According to Brent Haroldsen, who serves as Sandia’s lead engineer on the project, the UWS is currently able to detect protein toxins such as SEB, botulinum, and ricin. Haroldsen said the next phase of the Sandia activities will be to expand the device’s detection capability to include bacteria such as E. coli and protozoa such as Cryptosporidium.
“To detect those kinds of pathogens, we will incorporate more advanced sample preparation techniques, which we have already developed for other projects,” said Haroldsen. “This requires us to solubilize, or “break up” the cell into individual proteins. Detecting organisms also requires improved signature recognition capability to accommodate their natural variation.”
Sandia researchers, said Haroldsen, need to configure a working database of organism signatures to allow them to accurately distinguish the signatures from one another. He and his Sandia colleagues are looking at algorithm approaches that will help define the level of specificity the UWS will be able to achieve. One such method, for example, is the Bayesian approach (Bayesian analysis, according to the International Society for Bayesian Analysis, is a well-known approach to data analysis that casts statistical problems in the framework of decision making). Haroldsen says that the technology used in the UWS could clearly discriminate between types of organisms such as bacteria or viruses, “as long as we appropriately account for their natural variability.”

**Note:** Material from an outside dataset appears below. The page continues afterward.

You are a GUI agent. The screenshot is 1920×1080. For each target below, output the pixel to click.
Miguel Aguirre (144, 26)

Victoria VanderNoot, an analytical chemist at Sandia who serves as the UWS project’s lead scientist, also noted the cost-savings advantages that come with using proteins to differentiate between organisms. “It gets us away from having to use expensive primers or antibodies, which are needed with other techniques like polymerase chain reaction (PCR) or immunoassay,” she points out.
Haroldsen says that ensuring the reliability of the components used to develop this prototype — which are small and intricate — is a challenge that he and his colleagues have embraced with gusto. Sandia invented many of the components, such as a suite of microfluidic fittings, manifolds, and interconnects, because no commercial products were available to reproducibly handle slight amounts of fluids.

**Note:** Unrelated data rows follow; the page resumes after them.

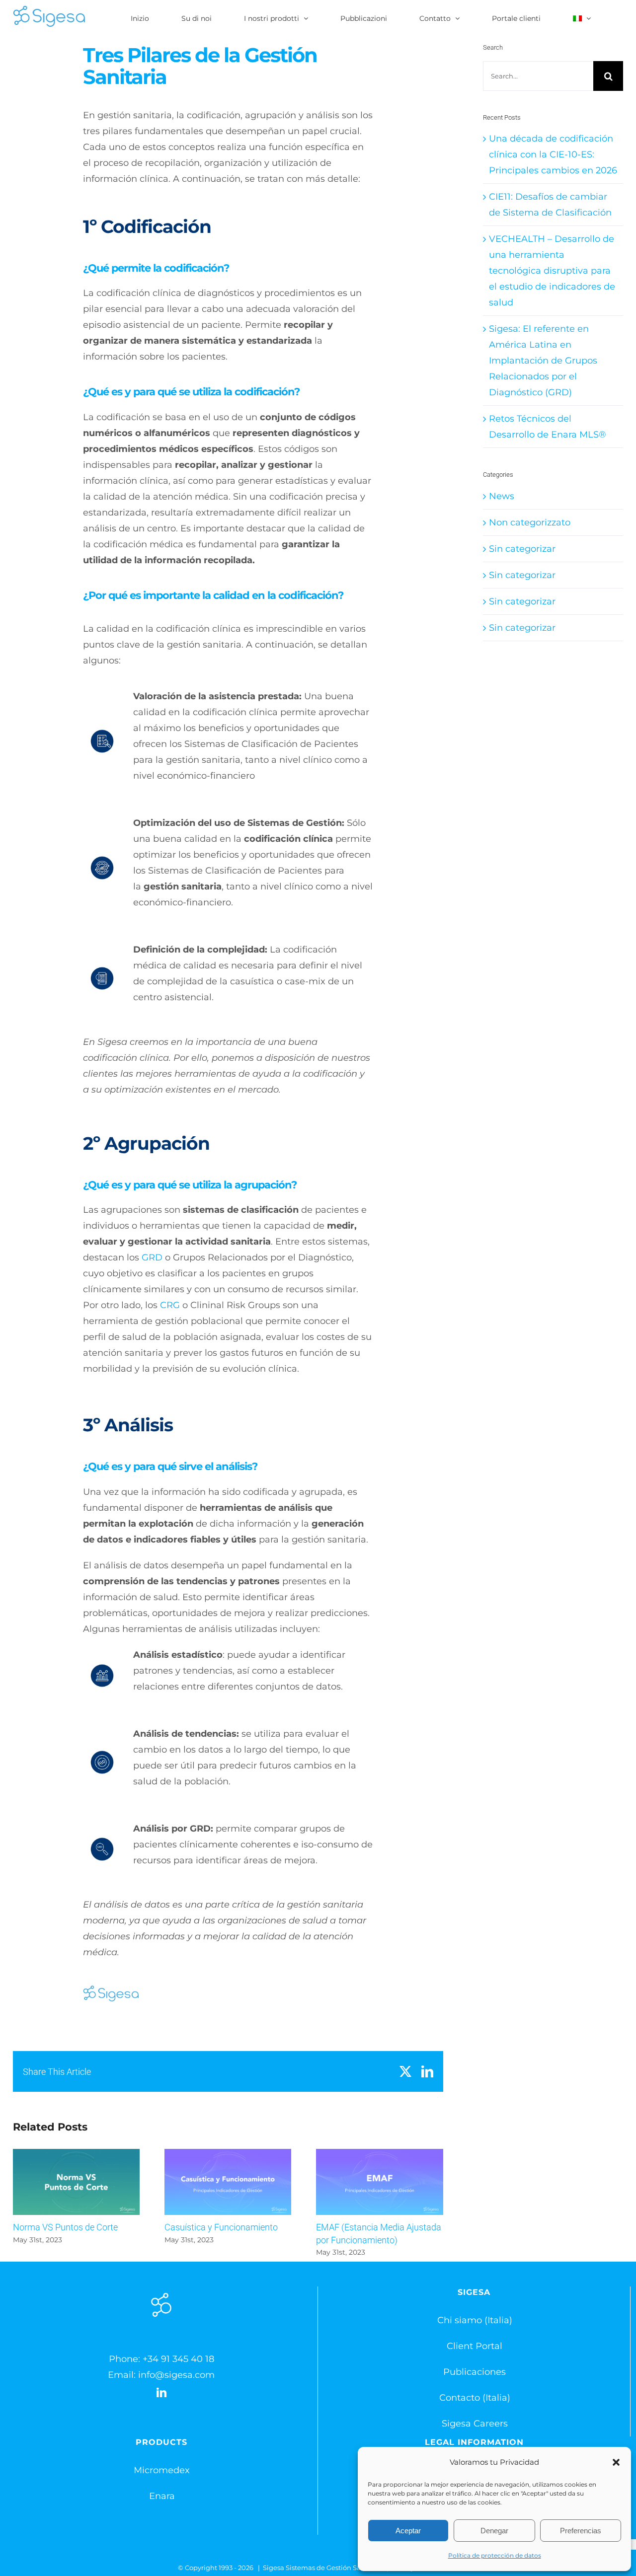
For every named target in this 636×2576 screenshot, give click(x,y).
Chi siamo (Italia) (474, 2320)
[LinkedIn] (161, 2393)
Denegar (494, 2530)
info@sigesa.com (176, 2374)
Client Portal (474, 2346)
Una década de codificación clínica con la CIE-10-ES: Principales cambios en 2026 (553, 154)
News (501, 496)
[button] (616, 2462)
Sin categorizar (522, 548)
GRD (152, 1257)
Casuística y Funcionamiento (228, 2182)
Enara (162, 2496)
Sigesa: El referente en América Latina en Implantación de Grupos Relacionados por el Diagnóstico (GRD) (543, 360)
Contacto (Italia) (474, 2397)
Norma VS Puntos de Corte (76, 2182)
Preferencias (580, 2530)
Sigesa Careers (475, 2423)
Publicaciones (474, 2371)
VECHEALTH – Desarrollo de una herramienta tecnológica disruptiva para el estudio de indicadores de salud (552, 270)
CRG (170, 1305)
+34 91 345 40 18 (178, 2359)
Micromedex (162, 2470)
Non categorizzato (529, 522)
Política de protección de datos (494, 2555)
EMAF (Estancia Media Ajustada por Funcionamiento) (379, 2182)
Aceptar (408, 2530)
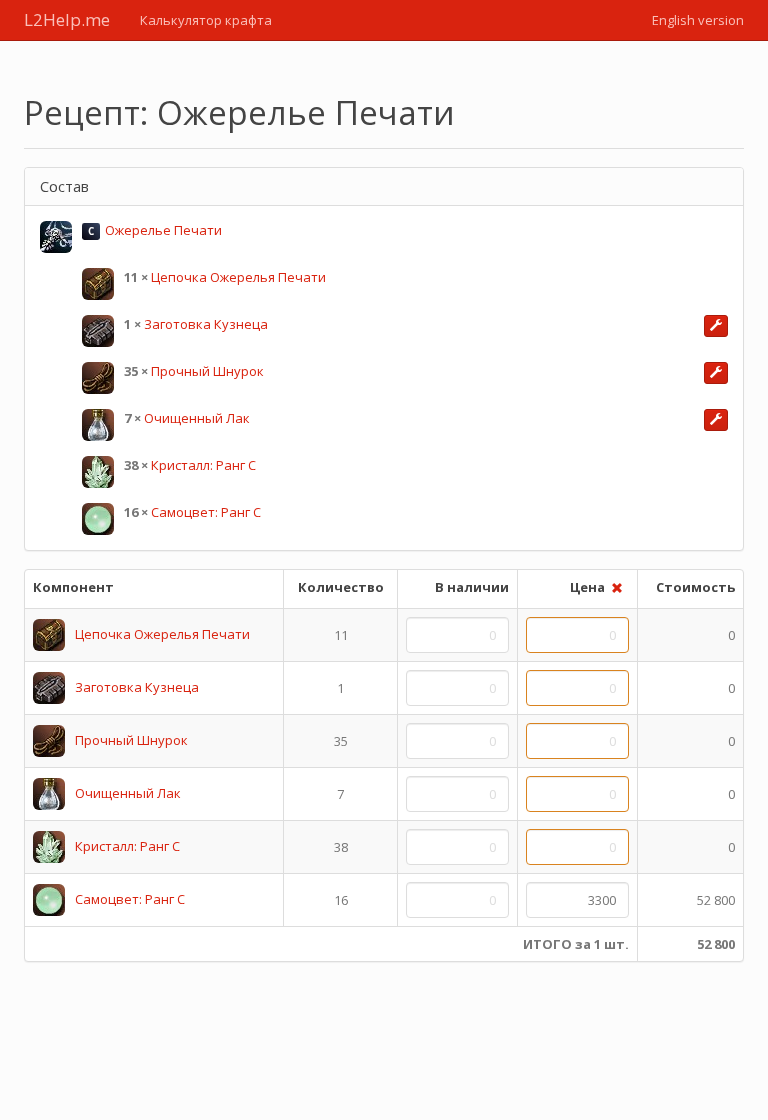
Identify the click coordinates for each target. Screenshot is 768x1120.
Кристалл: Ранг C (203, 465)
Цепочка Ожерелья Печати (238, 277)
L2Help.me (67, 19)
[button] (716, 326)
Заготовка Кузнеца (206, 324)
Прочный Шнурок (207, 371)
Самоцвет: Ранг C (206, 512)
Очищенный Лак (197, 418)
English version (698, 20)
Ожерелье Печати (163, 230)
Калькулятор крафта (206, 20)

The UWS is expected to operate for at least three months in Arizona. Sandia and its partners would then like to bring the system to an Environmental Protection Agency facility or the U.S. Army’s Edgewood Chemical Biological Center, where it can be tested in a real-world environment that includes analysis on bona fide toxic agents situated in authentic water supply conditions. Currently, analysis is conducted in both situations individually (i.e., in a laboratory setting at Sandia or in water supply facilities in Arizona or the Bay Area), but not simultaneously.
“We’ve made really good progress and have proven that the concept works,” Haroldsen said. “We’re proud of what we’ve been able to achieve.”